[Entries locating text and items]
--------------------------------------------------

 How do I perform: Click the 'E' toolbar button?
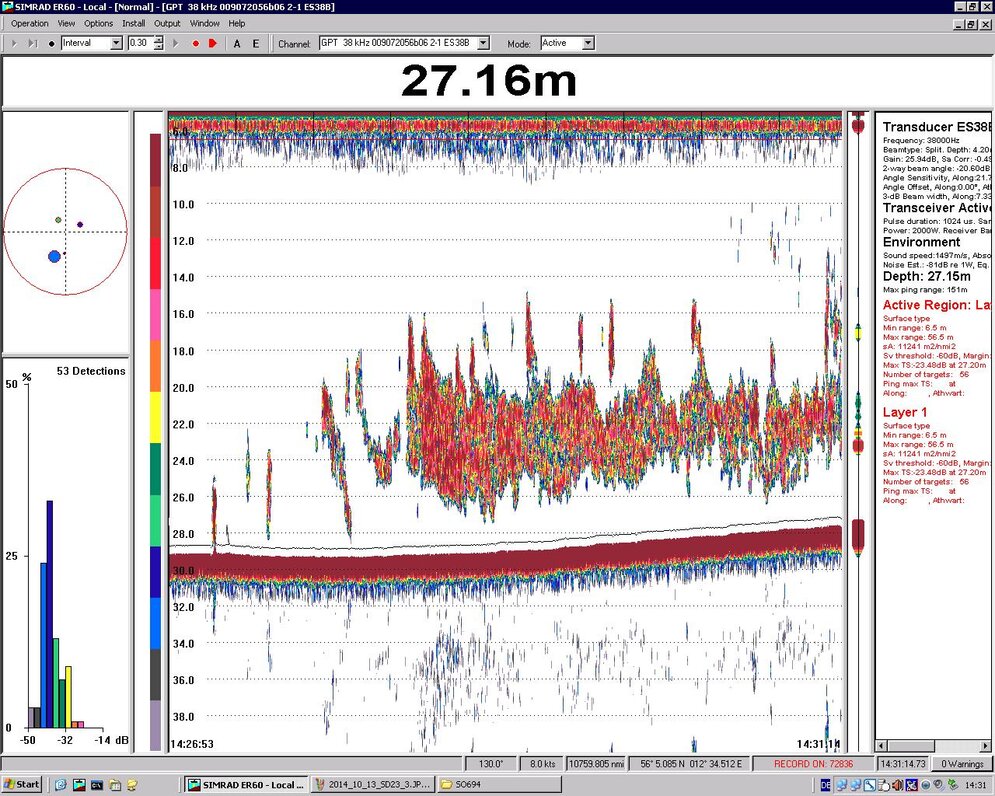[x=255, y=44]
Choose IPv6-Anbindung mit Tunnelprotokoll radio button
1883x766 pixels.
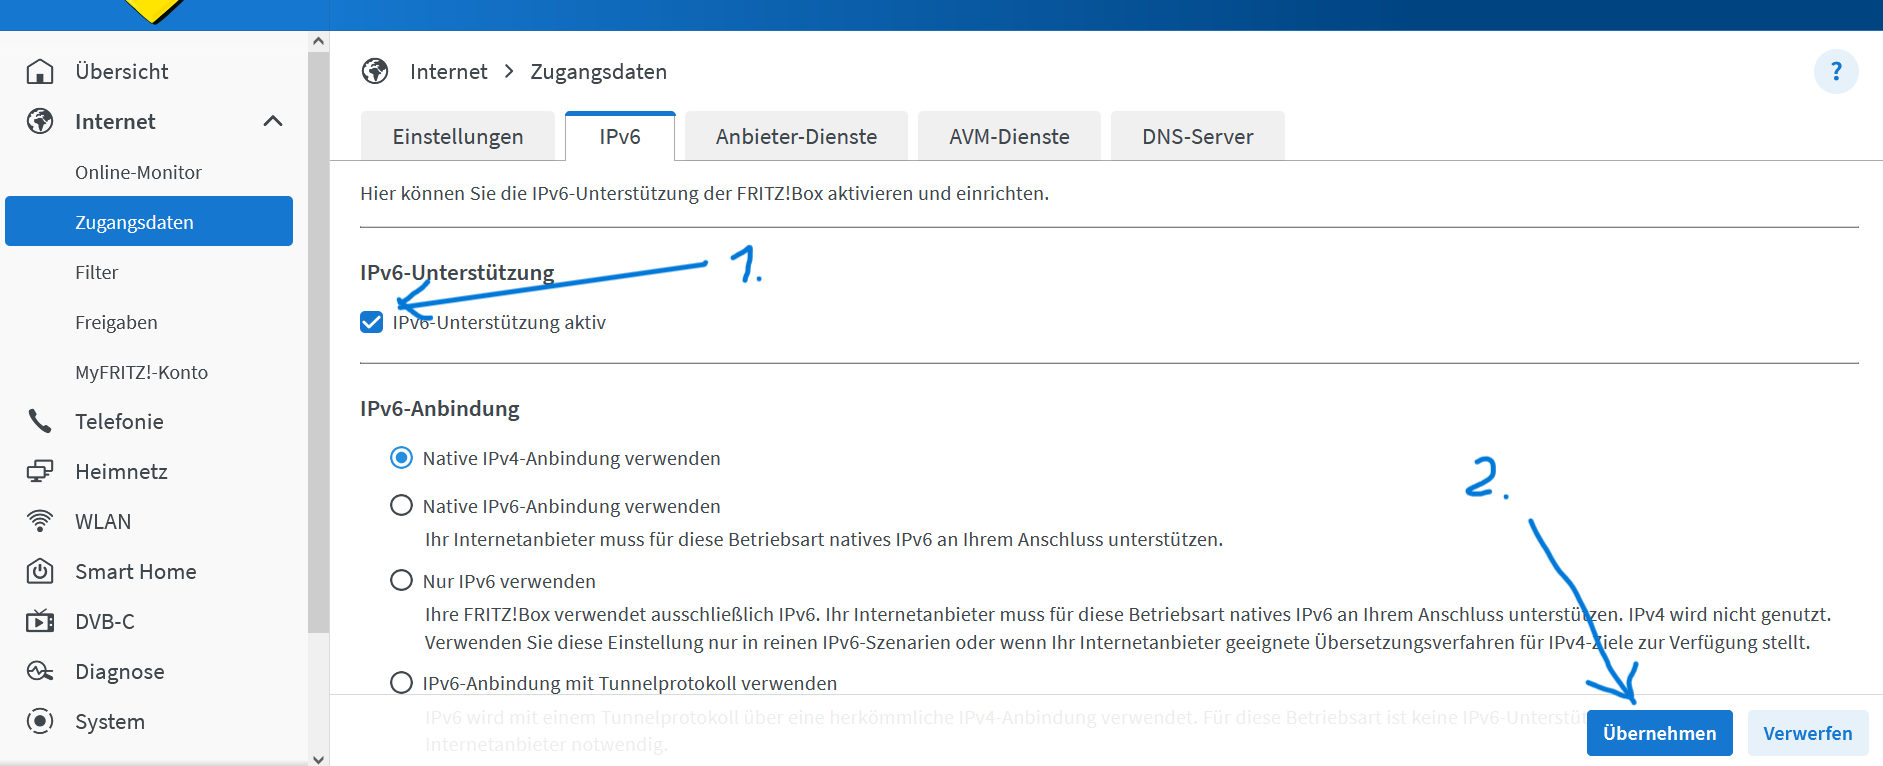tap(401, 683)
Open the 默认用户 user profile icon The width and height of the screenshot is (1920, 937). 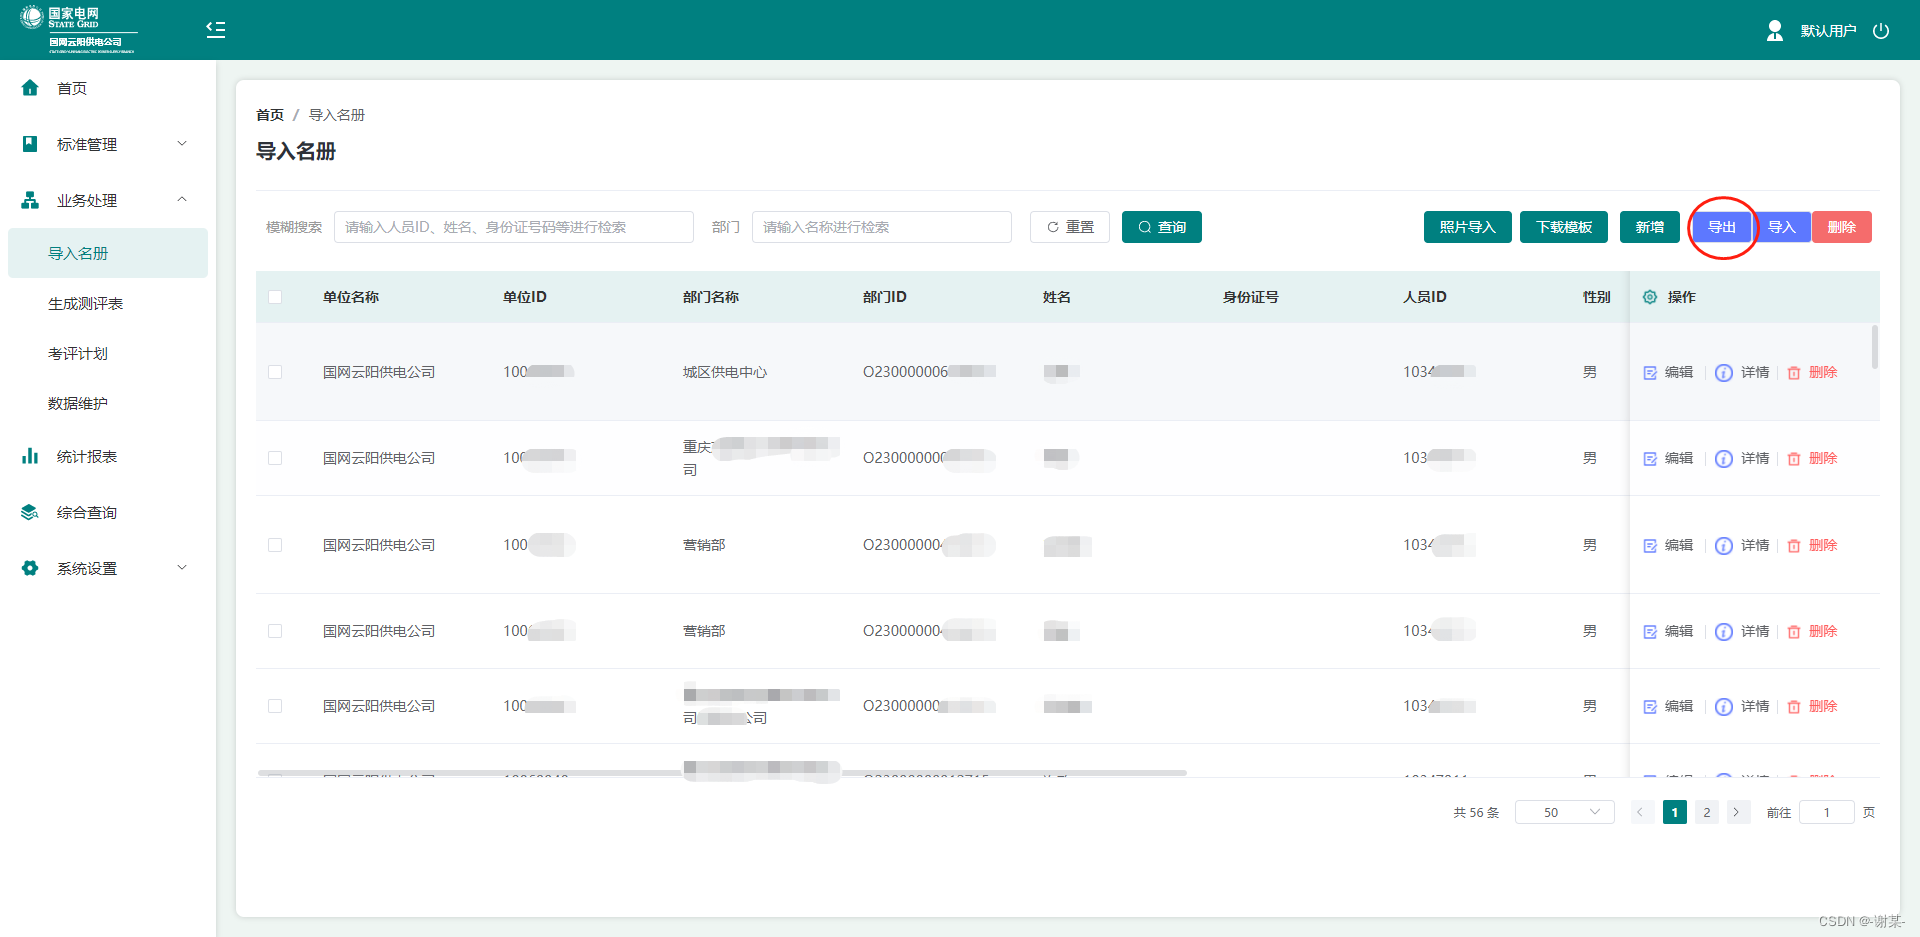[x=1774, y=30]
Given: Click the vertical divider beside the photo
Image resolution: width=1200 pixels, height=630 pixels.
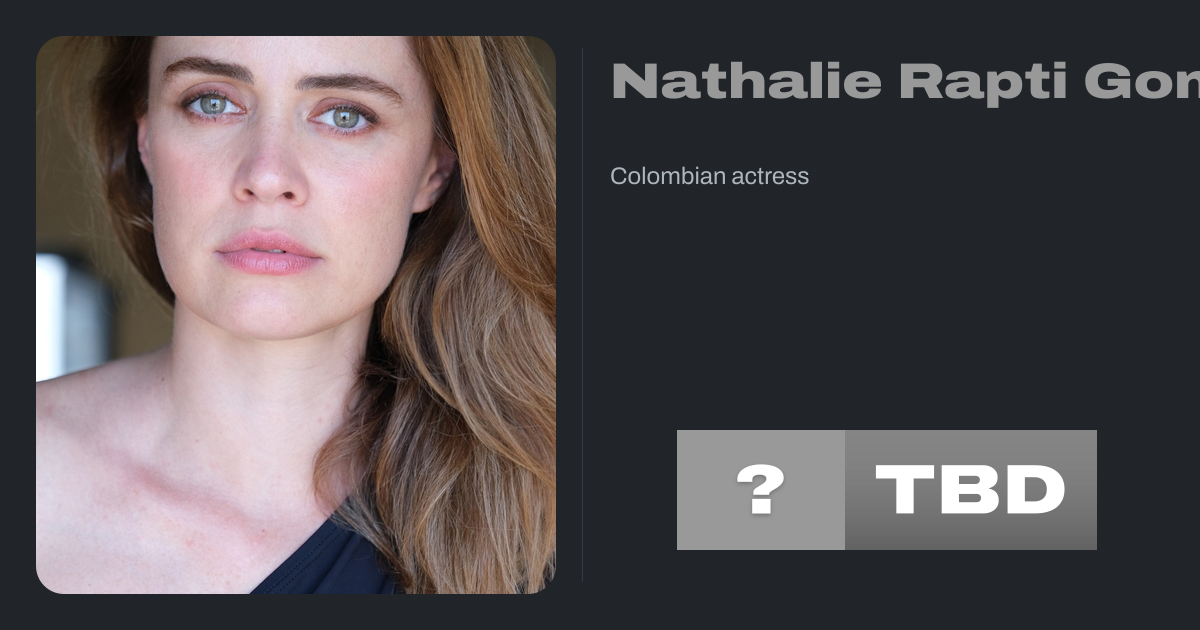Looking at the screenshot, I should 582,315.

--------------------------------------------------

### WHAT YOU ARE ASKED TO DO
Format the part of the entries above that opens with the line containing "Given: Click the" and continues through the end of the entries as a Markdown table with the columns Row and Line, skipping blank lines. Leave the pictures out.

### COMPLETED EXERCISE
| Row | Line |
|---|---|
| 1 | Given: Click the vertical divider beside the photo |
| 2 | Image resolution: width=1200 pixels, height=630 pixels. |
| 3 | Looking at the screenshot, I should 582,315. |